Other poems that feature Dove’s daughter show the child as she discovers her mother’s body, the source of her life and future. “After Reading Mickey in the Night Kitchen for the Third Time Before Bed” describes a tender moment between mother and daughter as the daughter compares her budding body with her mother’s mature body. Dove emphasizes the daughter’s innocent curiosity and her delight at realizing what her future holds.

Several poems discuss artists searching for ways to express who they have come to be through their art. “Canary” looks at the difficulty of such inquiry. Focusing on Billie Holiday, the poem describes the downward spiral of her life. Whether it was more difficult for her to be black or to be female is the question of identity that Dove explores, suggesting that circumstances conspired to take away Holiday’s power to carve out her own identity. Dove’s poems allow the questions and implications of a search for identity to take shape as an ongoing process.

Bibliography

Baker, Houston, Jr. Review of Grace Notes. Black American Literature Forum 24 (Fall, 1990): 574-577. A major African American critic and scholar addresses the question of Dove’s relation to African American womanist traditions, finding the key in Dove’s autobiographical lyricism and her astute precision in naming. She makes, says Baker, a cosmopolitan and common story out of everyday lives.

Booklist. LXXXVI, September 15, 1989, p.137. A review of Grace Notes.

Costello, Bonnie. “Scars and Wings: Rita Dove’s Grace Notes.” Callaloo 14 (Spring, 1991): 434-438. In what must rank among the most perceptive articles on Grace Notes, Costello affirms the descriptive precision, tonal control, and metaphoric reach within uncompromising realism that are among its most impressive features. Many of the poems offer ways of coping with and transcending wounds, but Dove is also willing to remind readers that their vulnerabilities are real and often untranscendable.
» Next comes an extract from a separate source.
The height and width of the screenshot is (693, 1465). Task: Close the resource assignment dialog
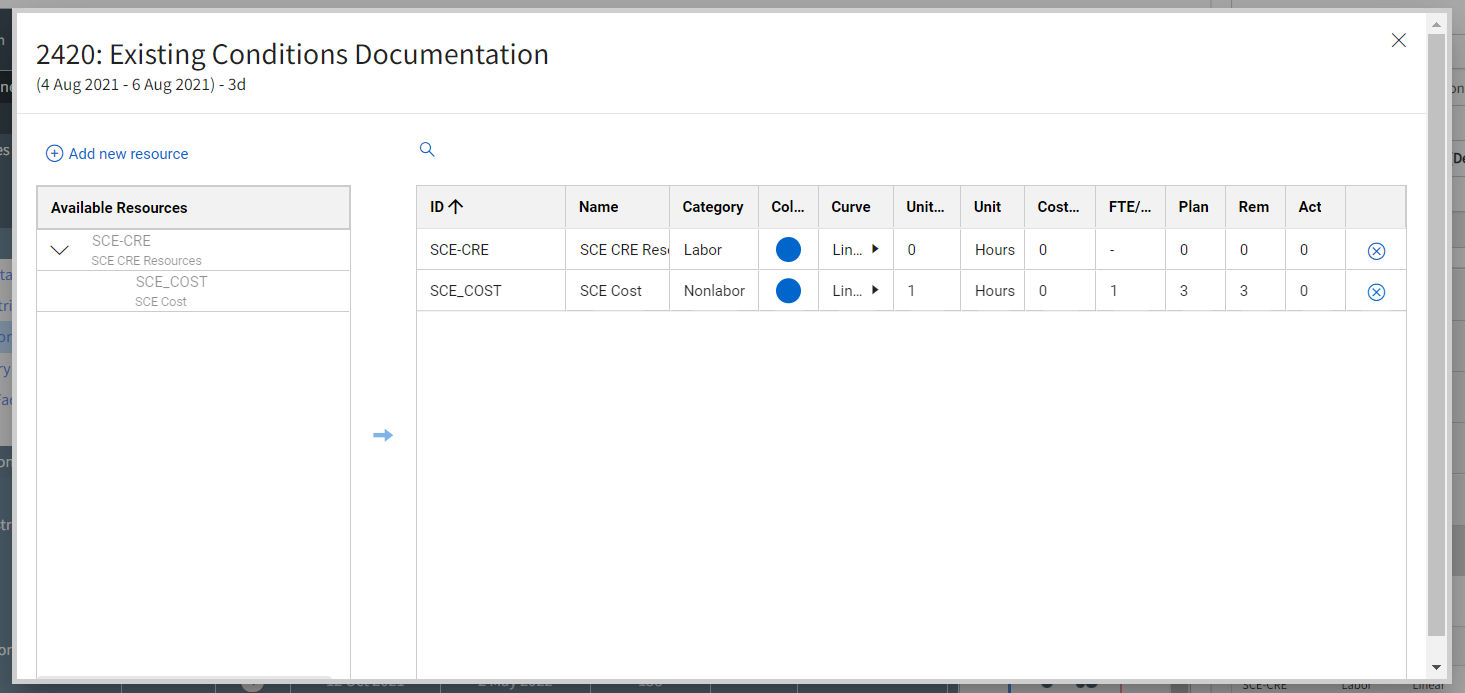(1399, 40)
Kitchen, Judith. “A Want Ad.” Georgia Review 44 (Spring, 1990): 256-271. Admitting to feeling troubled by much of the women’s poetry written by Dove’s contemporaries, Kitchen praises Dove because, although she clearly cares about the issues that arise from being black and from being a woman, she does not assume that dealing with these issues makes her a poet. She resists ideology, preferring the inquisitive mind that discovers meaning. A provocative discussion of the book and of its cultural context.

Library Journal. CXIV, December, 1989, p.128. A review of Grace Notes.
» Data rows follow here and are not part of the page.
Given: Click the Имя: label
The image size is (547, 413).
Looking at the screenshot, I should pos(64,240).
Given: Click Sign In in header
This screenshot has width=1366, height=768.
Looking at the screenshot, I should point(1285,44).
McDowell, Robert. “The Assembling Vision of Rita Dove.” In Conversant Essays: Contemporary Poets on Poetry, edited by James McCorkle. Detroit: Wayne State University Press, 1990. Although written before the publication of Grace Notes, this discussion illuminates that book as well as Dove’s earlier work, as McDowell explores Dove’s synthesis of striking imagery, myth, magic, fable, wit, humor, political comment, and knowledge of history. An eloquent tribute from one poet to another.

Publishers Weekly. CCXXXVI, July 28, 1989, p.212. A review of Grace Notes.

Vendler, Helen. “Blackness and Beyond Blackness: New Icons of the Beautiful in the Poetry of Rita Dove.” Times Literary Supplement, February 18, 1994, 11-13. A critical survey of Dove’s career by one of the most important critics of modern and contemporary American poetry. Vendler finds Grace Notes governed by Dove’s discovery, as an African American poet, that blackness need not be her central subject but equally need not be omitted. The essay offers insights into a number of aspects of Dove’s work.